_Given exercise_: Pick out every line below that contains the word "Uncheck". Only matches with the same capitalization count.

start Data for processing

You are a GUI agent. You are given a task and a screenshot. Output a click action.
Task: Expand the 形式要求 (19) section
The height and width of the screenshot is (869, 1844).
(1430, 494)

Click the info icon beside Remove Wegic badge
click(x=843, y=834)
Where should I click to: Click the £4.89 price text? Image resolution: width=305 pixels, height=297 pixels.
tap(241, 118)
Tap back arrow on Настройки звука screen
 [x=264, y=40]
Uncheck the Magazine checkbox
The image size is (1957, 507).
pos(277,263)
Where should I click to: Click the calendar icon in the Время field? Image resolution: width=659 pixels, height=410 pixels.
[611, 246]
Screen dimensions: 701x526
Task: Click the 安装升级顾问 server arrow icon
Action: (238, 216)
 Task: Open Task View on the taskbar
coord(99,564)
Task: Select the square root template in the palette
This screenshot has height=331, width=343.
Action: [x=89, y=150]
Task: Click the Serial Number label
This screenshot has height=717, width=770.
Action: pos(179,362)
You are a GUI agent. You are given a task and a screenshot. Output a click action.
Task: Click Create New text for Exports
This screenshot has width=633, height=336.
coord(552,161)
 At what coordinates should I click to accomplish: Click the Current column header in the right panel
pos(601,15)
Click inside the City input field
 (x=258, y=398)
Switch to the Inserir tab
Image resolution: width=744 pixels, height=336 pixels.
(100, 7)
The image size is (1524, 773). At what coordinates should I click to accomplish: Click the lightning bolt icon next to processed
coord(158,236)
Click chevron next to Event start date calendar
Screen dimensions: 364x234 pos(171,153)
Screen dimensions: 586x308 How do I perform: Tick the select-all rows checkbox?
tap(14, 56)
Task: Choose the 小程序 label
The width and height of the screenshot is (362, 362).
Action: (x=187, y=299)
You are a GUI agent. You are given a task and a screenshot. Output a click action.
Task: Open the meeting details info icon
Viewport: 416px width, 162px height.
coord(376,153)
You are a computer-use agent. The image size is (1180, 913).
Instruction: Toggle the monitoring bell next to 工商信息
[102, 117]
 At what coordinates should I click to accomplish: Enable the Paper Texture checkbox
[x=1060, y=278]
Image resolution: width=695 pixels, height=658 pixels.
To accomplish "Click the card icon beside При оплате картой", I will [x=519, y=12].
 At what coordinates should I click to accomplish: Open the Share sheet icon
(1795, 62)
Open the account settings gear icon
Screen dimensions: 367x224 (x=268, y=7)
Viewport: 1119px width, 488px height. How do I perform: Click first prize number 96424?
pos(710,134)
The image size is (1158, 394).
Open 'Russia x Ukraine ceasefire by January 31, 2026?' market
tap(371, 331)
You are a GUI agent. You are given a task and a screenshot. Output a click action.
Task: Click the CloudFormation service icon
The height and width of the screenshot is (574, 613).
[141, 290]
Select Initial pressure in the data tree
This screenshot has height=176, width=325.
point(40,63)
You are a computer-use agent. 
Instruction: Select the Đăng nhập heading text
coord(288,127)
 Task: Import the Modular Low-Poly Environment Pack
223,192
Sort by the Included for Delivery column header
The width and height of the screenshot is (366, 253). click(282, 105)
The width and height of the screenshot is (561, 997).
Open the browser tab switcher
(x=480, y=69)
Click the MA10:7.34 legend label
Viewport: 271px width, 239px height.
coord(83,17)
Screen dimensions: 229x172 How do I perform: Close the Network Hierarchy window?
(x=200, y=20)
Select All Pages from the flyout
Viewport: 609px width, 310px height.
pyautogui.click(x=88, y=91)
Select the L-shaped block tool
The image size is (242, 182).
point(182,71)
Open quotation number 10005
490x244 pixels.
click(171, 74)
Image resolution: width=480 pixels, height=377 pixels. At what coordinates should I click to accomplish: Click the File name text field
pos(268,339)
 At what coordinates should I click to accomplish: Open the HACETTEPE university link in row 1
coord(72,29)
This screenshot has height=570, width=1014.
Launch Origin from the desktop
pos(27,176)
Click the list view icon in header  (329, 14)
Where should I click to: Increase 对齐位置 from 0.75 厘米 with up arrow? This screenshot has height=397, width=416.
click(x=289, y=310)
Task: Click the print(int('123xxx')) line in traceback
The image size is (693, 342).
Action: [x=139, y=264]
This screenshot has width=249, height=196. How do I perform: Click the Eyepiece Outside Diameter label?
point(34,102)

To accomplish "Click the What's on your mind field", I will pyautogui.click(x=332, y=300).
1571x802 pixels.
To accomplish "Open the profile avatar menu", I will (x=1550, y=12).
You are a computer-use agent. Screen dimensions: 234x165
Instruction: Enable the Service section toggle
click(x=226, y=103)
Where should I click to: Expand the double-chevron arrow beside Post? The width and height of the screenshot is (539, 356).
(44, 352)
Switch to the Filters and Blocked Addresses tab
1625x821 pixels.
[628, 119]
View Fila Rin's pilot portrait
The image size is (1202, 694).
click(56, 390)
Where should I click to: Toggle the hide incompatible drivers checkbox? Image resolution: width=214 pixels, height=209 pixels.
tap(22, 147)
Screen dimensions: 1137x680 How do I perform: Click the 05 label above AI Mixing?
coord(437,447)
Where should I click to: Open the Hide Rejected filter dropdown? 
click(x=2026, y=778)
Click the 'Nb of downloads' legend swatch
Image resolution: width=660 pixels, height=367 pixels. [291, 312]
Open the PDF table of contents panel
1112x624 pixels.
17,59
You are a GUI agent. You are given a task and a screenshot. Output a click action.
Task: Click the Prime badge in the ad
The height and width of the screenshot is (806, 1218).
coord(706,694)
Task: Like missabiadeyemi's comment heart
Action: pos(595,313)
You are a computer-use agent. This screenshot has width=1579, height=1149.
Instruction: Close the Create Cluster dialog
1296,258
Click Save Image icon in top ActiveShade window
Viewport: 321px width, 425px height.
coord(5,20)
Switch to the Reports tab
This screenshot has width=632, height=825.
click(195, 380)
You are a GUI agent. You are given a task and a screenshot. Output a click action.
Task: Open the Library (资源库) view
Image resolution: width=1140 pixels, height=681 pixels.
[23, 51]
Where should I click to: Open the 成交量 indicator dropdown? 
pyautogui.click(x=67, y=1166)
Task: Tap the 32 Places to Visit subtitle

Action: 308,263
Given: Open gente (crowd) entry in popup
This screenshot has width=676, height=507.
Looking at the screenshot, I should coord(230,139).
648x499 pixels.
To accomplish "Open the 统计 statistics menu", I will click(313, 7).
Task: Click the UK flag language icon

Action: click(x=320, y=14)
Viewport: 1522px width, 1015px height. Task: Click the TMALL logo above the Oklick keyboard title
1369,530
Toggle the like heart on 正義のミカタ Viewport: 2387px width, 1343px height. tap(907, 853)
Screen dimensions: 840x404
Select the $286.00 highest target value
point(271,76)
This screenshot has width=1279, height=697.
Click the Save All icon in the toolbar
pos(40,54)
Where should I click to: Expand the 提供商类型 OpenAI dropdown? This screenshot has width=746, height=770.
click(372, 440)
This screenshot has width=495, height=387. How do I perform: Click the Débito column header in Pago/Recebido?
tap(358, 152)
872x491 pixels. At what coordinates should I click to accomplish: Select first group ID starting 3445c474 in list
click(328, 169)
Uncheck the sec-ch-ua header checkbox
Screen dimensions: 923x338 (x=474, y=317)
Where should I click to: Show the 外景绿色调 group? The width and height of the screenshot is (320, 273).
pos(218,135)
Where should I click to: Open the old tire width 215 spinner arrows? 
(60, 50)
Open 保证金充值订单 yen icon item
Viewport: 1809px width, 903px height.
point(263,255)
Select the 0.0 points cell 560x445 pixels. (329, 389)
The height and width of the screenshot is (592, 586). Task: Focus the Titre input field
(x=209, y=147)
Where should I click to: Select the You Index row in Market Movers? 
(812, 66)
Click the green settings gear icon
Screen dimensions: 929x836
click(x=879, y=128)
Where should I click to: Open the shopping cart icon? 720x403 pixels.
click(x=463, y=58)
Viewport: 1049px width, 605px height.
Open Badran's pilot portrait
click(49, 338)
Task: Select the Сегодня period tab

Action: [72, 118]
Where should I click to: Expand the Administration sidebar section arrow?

end Data for processing

_The reply_:
Uncheck the Magazine checkbox
Uncheck the sec-ch-ua header checkbox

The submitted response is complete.